Like Tidwell, I'm personally convinced that climate-related unrest, and hardships are indeed waiting for us not too far down the road and I've also started preparing. But when the unrest comes, in the public mind it won't be seen as a "climate rising." It will simply be seen as civil unrest. And like most historical examples of civil unrest, its focus won't be on climate problems, but on economic and political problems: the failure of the economy and the government to provide fundamental services, like food, water and energy.

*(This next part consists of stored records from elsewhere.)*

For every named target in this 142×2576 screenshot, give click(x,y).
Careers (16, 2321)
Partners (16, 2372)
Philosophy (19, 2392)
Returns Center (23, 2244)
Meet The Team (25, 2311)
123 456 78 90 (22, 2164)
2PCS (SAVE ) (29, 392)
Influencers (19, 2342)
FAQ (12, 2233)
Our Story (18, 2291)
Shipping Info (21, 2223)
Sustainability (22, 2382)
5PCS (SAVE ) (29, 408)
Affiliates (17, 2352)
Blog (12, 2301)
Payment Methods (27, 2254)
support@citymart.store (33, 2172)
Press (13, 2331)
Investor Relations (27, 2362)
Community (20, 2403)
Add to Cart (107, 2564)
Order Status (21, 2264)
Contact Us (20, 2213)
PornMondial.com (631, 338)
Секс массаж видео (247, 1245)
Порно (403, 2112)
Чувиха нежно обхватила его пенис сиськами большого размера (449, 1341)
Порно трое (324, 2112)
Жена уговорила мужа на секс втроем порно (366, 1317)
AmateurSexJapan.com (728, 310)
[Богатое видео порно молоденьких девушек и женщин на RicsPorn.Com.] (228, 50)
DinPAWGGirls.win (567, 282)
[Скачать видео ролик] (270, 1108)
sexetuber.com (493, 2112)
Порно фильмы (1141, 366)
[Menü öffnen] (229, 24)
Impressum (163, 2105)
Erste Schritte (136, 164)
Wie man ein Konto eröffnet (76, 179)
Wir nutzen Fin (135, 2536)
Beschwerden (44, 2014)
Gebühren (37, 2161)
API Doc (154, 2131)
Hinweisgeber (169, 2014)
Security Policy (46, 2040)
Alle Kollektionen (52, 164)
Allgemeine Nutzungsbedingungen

In other words, when people start rioting about climate-induced food shortages - the first thing on their mind won't be "I demand the government do something about climate change," but, "I demand the government figure out a way to provide us with food security again." Of course, policies to facilitate a rapid switch away from fossil fuels and reduce other climate-change drivers will be part of the government response, but they'll hardly be the main focus. When people are starving they won't be placated by legislation to cap or tax carbon emissions. Such measures might even take a back seat to more immediate solutions.
In short, when things fall apart, what the public will demand first and foremost are answers from leaders and experts about how to create an economy that will solve the problems that the old one brought on.
If left-wing political leaders don't have clear answers for how to build a new economy that provides for human needs, people will do what they've always done: Put their faith in right-wing demagogues -- men who will prey on public fears and misery, and channel them into persecution of the Other -- i.e. of some imagined internal or external scapegoat. Without a credible systemic alternative we'll revert to fascism, tribalism and violence.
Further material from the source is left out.